Auf der Strecke bleiben dafür einige der Abgründe. Zwar wird die Einsamkeit des Sängers als Ursache für seinen Drogenkonsum mit sensiblen Szenen immer wieder angedeutet. Auch der schwierige Umgang mit seiner Homosexualität wird nicht verschwiegen; sein schwuler Manager Paul Prenter muss im Film sogar die etwas platte Rolle des Bad Guy übernehmen. Doch statt Exzessen stellt «Bohemian Rhapsody» lieber Mercurys Beziehung zu seiner Frau Mary Austin ins Zentrum – eine Folge davon, dass Brian May und Roger Taylor als Produzenten wirkten und ihrem Sänger jene Mystik bewahrten, die ihn Zeit seines Lebens so faszinierend gemacht hat.
Aids bleibt im Film nichtaussen vor – die Schweiz schon
Eher nüchtern wird im Film auch Mercurys Aids-Erkrankung abgehandelt.
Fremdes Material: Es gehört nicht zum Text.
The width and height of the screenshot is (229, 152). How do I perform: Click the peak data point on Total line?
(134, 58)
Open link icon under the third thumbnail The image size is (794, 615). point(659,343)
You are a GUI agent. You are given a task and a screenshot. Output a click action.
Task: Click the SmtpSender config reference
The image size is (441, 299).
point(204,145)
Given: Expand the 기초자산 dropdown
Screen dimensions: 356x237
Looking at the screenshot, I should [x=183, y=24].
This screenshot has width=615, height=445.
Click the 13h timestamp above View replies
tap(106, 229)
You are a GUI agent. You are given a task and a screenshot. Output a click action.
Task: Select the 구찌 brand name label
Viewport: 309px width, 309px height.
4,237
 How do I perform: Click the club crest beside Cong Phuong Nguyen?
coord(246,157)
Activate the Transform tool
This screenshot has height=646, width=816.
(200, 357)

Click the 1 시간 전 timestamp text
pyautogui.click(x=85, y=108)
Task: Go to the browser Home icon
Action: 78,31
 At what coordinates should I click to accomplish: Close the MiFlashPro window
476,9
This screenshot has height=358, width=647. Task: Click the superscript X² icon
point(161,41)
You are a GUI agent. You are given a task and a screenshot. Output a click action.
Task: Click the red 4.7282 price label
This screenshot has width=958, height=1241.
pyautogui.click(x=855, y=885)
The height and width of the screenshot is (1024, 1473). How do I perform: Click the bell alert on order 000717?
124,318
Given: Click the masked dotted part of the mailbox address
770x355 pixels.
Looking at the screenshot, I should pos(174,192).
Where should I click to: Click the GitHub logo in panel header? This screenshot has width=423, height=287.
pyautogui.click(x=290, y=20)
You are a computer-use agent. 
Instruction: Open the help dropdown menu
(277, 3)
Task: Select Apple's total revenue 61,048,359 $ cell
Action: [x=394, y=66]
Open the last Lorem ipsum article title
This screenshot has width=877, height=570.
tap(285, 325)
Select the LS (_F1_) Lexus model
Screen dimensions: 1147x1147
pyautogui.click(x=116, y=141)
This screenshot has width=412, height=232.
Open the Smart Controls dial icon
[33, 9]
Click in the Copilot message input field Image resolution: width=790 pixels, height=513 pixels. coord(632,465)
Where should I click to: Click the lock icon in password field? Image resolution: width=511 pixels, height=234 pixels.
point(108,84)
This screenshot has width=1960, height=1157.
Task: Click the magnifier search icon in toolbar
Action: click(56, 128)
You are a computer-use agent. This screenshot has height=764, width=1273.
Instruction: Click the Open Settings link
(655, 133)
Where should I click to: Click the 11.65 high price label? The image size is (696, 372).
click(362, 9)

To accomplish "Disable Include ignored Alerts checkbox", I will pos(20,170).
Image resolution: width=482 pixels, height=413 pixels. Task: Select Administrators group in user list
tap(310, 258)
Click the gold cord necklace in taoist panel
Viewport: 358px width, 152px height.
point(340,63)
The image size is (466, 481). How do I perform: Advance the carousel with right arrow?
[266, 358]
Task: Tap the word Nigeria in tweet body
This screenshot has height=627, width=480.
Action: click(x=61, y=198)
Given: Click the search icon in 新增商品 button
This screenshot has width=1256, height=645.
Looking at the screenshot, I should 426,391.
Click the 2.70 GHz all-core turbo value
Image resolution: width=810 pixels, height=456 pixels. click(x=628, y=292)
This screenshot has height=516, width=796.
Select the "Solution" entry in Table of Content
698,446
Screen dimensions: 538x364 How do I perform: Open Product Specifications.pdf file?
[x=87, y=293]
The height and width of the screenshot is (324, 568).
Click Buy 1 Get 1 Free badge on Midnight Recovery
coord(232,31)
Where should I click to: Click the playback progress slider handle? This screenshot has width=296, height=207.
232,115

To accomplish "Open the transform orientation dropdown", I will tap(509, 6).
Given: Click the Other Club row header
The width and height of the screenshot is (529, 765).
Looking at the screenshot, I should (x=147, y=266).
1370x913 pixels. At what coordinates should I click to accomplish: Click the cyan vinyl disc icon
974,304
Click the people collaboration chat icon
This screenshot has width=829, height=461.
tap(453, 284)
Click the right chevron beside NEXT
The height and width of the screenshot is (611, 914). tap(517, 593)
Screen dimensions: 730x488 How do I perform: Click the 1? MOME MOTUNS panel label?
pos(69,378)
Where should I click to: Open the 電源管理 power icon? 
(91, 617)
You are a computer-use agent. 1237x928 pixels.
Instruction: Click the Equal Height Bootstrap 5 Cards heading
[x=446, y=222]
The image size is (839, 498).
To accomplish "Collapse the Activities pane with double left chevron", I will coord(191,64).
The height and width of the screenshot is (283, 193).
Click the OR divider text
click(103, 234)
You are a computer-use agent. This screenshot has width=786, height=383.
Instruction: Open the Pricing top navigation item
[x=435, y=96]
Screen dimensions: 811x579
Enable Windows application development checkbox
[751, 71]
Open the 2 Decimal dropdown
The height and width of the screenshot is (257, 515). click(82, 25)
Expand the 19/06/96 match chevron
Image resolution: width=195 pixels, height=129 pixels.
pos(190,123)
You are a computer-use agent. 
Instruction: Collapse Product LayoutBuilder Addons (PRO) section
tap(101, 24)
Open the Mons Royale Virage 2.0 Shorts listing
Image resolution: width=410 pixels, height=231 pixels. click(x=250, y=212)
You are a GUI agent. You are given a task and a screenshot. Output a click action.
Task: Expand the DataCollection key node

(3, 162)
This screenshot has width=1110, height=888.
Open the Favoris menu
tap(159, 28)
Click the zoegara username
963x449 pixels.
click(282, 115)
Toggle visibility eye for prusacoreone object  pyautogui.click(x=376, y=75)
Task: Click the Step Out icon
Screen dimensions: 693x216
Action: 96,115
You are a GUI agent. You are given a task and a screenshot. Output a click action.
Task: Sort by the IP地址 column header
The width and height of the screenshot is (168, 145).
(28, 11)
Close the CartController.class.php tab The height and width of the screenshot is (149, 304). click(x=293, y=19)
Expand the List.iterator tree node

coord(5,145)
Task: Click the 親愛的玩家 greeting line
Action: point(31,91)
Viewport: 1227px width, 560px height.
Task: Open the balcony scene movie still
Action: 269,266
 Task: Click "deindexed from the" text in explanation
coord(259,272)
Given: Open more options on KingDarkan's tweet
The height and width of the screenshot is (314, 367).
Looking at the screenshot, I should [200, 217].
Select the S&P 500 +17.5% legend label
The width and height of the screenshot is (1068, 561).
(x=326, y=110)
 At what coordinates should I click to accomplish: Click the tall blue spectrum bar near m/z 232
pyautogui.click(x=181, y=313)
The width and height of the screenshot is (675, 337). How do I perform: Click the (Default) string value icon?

Gezeigt werden Hustenanfälle und die Diagnose – und wie sich der Sänger aufrafft, um seine verbleibenden Jahre zu nutzen. Er will, so sagt er trotzig, nicht als «Posterboy für eine Krankheit in Erinnerung bleiben».
Auf der Strecke bleibt so auch seine Zeit in der Schweiz. Die letzten Jahre in Montreux bleiben aussen vor, genauso wie die Aufnahmen in Schweizer Studios. Doch Momente der Rührung gibt es in «Bohemian Rhapsody» auch ohne Fokus auf das tragische Ende des Sängers zuhauf – jede Menge Drama sogar. Der Film würde Freddie Mercury gefallen.